Nope. Voltage is the same, interval not.

Means that it'll rectify and process single phase only. All the electronics are set up that way. You'd have electrons running into each other if you went to three-phase.

Reply to
George

Hi Moray

No, you do loose some power, that's the reason why, some/most lathes will still use step pulleys, so they can use the higher power curve of the motor for lower lathe speeds

Again NO, that's why it's called "Inverter" simply put, it changes one kind of electrical power into an other kind, which than gets chopped up and fed to the motor in increasing or decreasing intervals, so the quicker the feed rate the faster the motor will run, and if you go too fast the motor will fail, go too slow and the motor will stop.

The 3 phase motor does run on 3 phase, not on 1 phase, and as we just went over that, the inverter uses the 110V 1 phase, to make the 3 phase used by the 3 phase motor.

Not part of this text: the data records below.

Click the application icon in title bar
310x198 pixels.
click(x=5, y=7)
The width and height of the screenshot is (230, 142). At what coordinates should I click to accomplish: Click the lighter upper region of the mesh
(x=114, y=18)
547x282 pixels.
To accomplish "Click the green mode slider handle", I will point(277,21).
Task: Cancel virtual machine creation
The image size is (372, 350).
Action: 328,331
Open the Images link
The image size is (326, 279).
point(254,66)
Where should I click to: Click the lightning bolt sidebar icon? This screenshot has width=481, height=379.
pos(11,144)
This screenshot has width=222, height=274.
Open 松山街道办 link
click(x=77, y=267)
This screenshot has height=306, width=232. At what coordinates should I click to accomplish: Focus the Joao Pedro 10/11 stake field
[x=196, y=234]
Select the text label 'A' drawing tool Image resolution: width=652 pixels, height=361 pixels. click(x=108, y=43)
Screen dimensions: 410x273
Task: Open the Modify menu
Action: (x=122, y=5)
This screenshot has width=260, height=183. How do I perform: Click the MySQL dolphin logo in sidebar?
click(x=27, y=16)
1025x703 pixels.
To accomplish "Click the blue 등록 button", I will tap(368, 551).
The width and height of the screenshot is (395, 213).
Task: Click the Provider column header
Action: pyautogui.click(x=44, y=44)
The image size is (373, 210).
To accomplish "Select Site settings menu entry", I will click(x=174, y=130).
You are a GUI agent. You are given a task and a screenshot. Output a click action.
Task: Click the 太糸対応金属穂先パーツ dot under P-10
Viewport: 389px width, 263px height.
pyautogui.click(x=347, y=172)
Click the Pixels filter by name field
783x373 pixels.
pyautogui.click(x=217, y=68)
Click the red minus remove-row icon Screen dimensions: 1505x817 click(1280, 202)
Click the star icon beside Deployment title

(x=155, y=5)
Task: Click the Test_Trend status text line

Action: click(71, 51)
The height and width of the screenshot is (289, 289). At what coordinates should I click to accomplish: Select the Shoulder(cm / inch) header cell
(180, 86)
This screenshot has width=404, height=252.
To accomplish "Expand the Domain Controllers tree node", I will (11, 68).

Some inverters use 110V or 220V for input, but the same 3 phase output.

Have fun and take care Leo Van Der Loo

Reply to
l.vanderloo

aaah, george - that's not correct - Lee V's note does explain things well though "interval" is not the same as phase nor frequency", and a light dimmer (that the OP asked about) is of couse NOT a variable voltage unless he uses a variac - it's a duty cycle modulated sine wave.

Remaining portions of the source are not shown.